I can see it now, Rocky running up the stairs with his hands thrown in the air. The music is blaring in his ears making him take the steps two at a time. No one can stop him. He’s invincible. I can see it now, Lenox Lewis entering the stadium with his white silk hood covering the dreads of his hair. In the background the DJ blasts, “I’m going to chase those crazy baldheads out of town.” The crowd goes wild. That’s his jam. The Rastafarian boxer uses the Bob Marley classic to strike fear into his close-cropped challengers. He’s Sampson and his hair is his strength. His music makes him powerful.
Every woman needs a theme song. It’s the song that is going to motivate and energize us when life gets us down. It’s the song that you put into your CD player and turn it up full blast. It’s the song that speaks to who you are and inspires you to settle into your fighting stance when people come to do battle. It uplifts and it warns your enemies not to mess or they’ll have a fight on their hands.

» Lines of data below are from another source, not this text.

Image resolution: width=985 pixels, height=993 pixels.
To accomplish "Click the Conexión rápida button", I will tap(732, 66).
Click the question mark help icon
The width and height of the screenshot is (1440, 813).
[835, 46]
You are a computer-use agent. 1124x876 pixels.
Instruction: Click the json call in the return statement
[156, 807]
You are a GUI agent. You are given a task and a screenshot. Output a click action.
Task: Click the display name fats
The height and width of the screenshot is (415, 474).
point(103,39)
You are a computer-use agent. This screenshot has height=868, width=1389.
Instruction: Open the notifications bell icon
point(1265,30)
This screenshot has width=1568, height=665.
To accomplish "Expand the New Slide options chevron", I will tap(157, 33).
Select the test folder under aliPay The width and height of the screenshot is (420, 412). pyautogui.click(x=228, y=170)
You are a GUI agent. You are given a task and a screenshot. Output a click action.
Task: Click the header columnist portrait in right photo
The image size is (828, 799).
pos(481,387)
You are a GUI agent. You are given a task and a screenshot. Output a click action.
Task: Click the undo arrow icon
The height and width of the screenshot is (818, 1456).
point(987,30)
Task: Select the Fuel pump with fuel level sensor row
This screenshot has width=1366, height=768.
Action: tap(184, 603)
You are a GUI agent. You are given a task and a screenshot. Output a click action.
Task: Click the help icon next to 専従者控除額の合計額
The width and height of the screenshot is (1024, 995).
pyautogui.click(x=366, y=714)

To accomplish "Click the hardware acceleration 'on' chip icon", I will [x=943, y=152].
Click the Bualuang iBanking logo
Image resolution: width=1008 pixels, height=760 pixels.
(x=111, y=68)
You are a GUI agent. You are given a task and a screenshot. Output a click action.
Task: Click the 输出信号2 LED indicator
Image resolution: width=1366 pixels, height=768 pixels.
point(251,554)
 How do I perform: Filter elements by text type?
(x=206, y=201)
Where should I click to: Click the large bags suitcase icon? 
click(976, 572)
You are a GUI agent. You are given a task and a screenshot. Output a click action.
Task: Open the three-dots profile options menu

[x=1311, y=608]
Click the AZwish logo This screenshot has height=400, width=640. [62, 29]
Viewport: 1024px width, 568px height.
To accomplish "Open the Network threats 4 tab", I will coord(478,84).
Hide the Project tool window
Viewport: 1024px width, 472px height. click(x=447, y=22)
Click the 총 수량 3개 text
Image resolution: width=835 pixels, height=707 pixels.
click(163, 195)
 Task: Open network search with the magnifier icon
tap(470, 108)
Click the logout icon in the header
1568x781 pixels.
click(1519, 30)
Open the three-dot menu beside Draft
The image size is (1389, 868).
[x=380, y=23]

The rapper Kool Moe Dee wrote a song just for me. It’s the song that makes me sing out loud and launch into the running man no matter whose watching. If I’m down it gives me life. My choice is very fluorescent socks and acid wash jeans but I don’t care. I didn’t choose my song. It chose me. From the moment I heard the chorus, “how ya like me now?” I knew that it was my war cry. The song settled into my soul and took root. It was the song that I was going to sing when all my dreams were realized. I would ask the haters, “how ya like me now?” If someone doubted my talent, told me I couldn’t do something and proclaimed that I would fail, the minute I proved them wrong, I would ask the question, “how ya like me now?” It’s the theme song for the underdog and it fits me perfectly. I don’t play it all the time. I don’t play it everyday. I play it when life gets tough; when I’m on the verge of failing or giving up. I play it when I think I can’t go on. I play it in my head so much that the real song isn’t necessary. I can succeed. I can win. My song says I can. Cultivate a theme song and if you don’t have one borrow mine temporarily. Win at everything. When you have defeated all your detractors ask them with only the barest hint of sarcasm, “how ya like me now?”